I think everyone recognizes that the crafting system is the core of The Repopulation. I think it's bad, and misses the point- but I've already written, so, so much and I could write about the same length again about just the crafting system. I do want to take a moment to point out that without randomized, obsolescing stat inputs into the crafting system, like SWG had, people are going to work out what the best gear/fittings are, how to make them, and then just make the entire economy about critical pathing that, making this entire dog and pony show pointless.
But what I wanted to do is get back to the point I was making at the beginning. SWG was more than just an economy with a graphical interface. It was a game! And more than that, it was a game that specifically went out of its way to appeal to many different types of players. In fact, I was reading just recently Raph Koster talking about how they intentionally tried to build out content for all 4 of Bartle's player types.

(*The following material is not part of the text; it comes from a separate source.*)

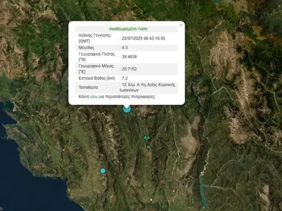
Task: Click the origin time value 22/07/2025 06:43:10.93
Action: tap(143, 38)
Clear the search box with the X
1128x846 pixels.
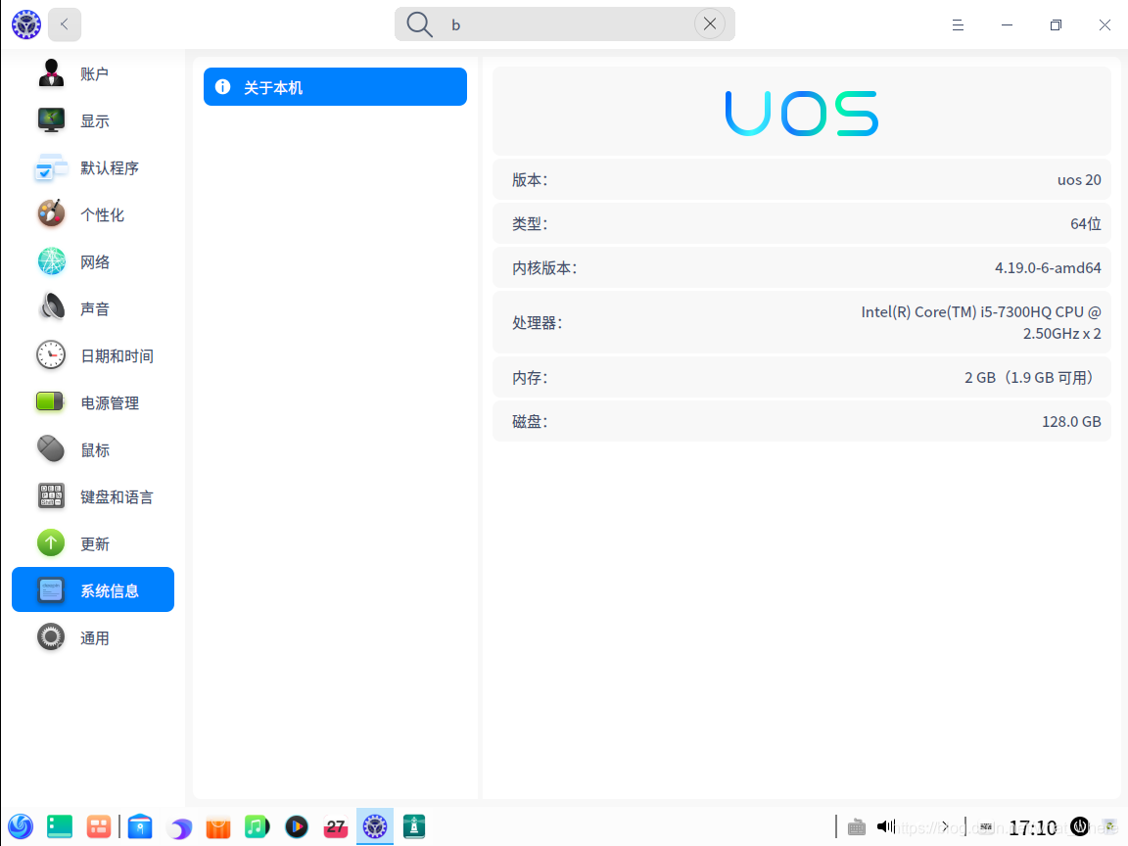point(710,24)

The Repopulation does not. It is made to appeal to Killers and Achievers, and that's it. There are no POI's, no way of interacting with the world, the cosmetic system is miniscule, there's no downtime system, there's no concept of needing to interact with other players except through combat and the same AH interface I do with wow. What's more, the band of achievement has been narrowed to exactly one thing: Craft Stuff. Without a full ecosystem of players all trying to play different ways, without even a full ecosystem of achievers trying achieve different things, the game is paltry, it's a shadow of a great thing, it's a cargo cult ceremony. Even the economy doesn't work, because in an environment where people aren't really trying to get things, pricing makes no sense.
People have this weird opinion that sandbox games are this magic cure for what ails MMO's. What ails MMOs is a lack of attraction for different types of players. You can see it in wow: in the beginning, there were people hanging out on guild chat, PVPing, doing raids, grinding, whatever. A lot of different activities, appealing to different types of players. Today, wow is log in to raid. Or log in to arena. An appeal to a very narrow band of a few types of players. It's not wow's fault: wow was like that from the beginning, people just didn't understand it very well, so they didn't know.

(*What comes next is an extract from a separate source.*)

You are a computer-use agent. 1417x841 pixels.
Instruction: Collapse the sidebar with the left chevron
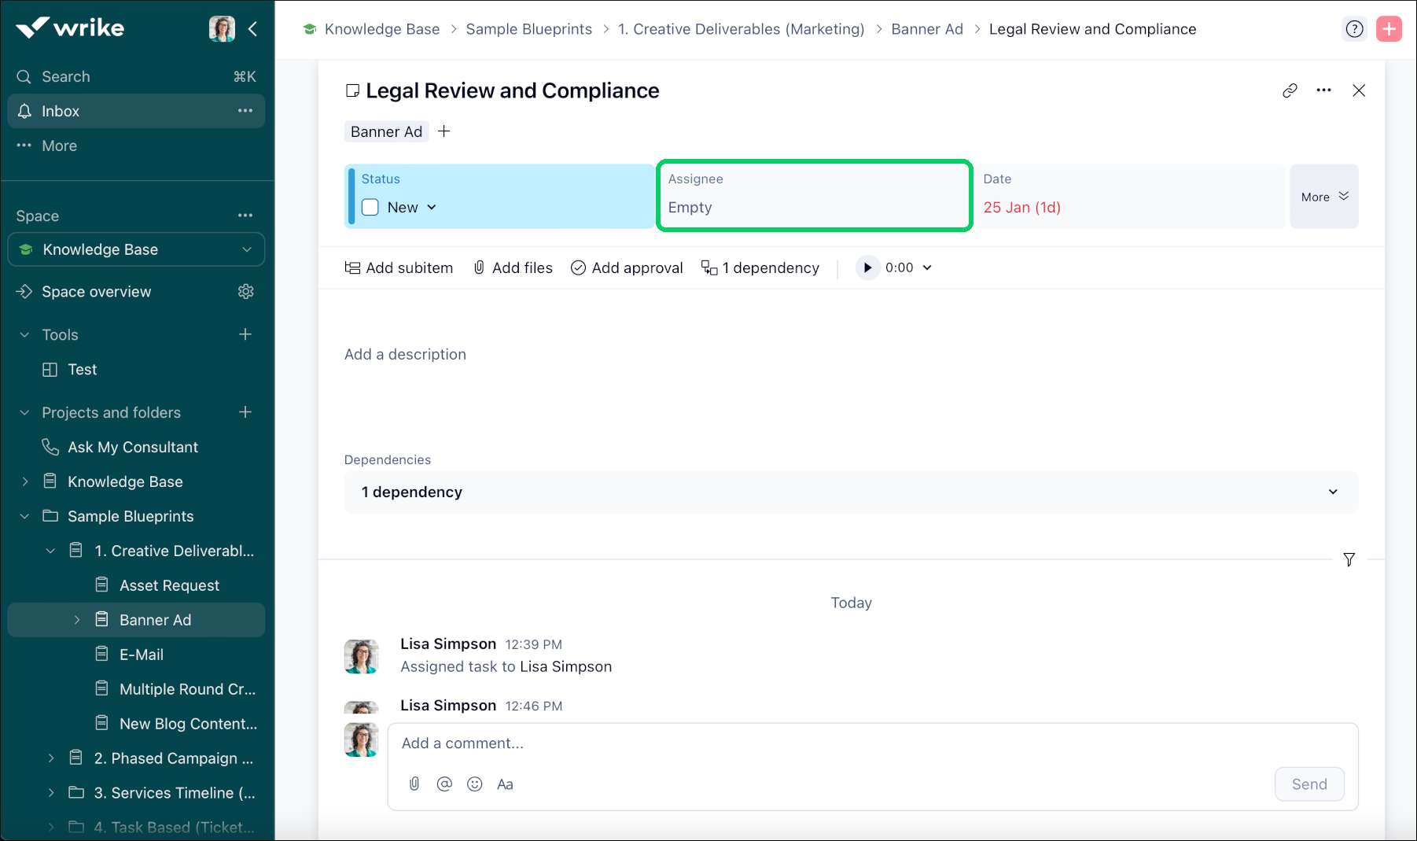click(x=253, y=29)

But if you're going to make a game today, you can't just make a weird crafting system and hope that nobody notices that there's nothing behind it. That's not going to work, people are savvier than that now. You have to actually make an MMO that appeals to more than just killers and achievers. It's almost happened a few times, but it can happen now, if you just approach your game with clear eyes.
Comments
Yet another that wants things to happen fast and furious like!!!

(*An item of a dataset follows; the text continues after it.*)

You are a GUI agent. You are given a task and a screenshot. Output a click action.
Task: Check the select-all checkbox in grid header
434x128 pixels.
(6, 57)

Repopulation has a huge amount of attraction like swg did, just watch it grow or not, no need to be an ass about it because you only played 6 hours on a potato pc, and got stressed about it.
Also, two posts? what made you wish to post about the lack of instant craft and stat level here in the first place?
While the title of the thread seems a bit careless, I read the long original post and found it to be a very intelligent critique of the problems that exist in the foundational level of Repopulation. I was recently puzzled when a friend of mine reported that he didn't like Repop after playing it, and besides bugs, described the same disconnect that you detailed.
I think that Repop has enough surface resemblance to SWG to make it engaging for someone looking for a sandbox, but the outer framework suffers from too many wrong turns in trying to make the game have its own identity.
One of the first things I noticed in early testing was the defensive attitude of the people involved when comparisons to SWG are made and a deficit reported. When it comes to positive comparisons the relationship is welcomed, but if you voice anything to the contrary, groupthink and the excuse: "wrong game," will emerge. I don't believe they can have their cake and eat it too.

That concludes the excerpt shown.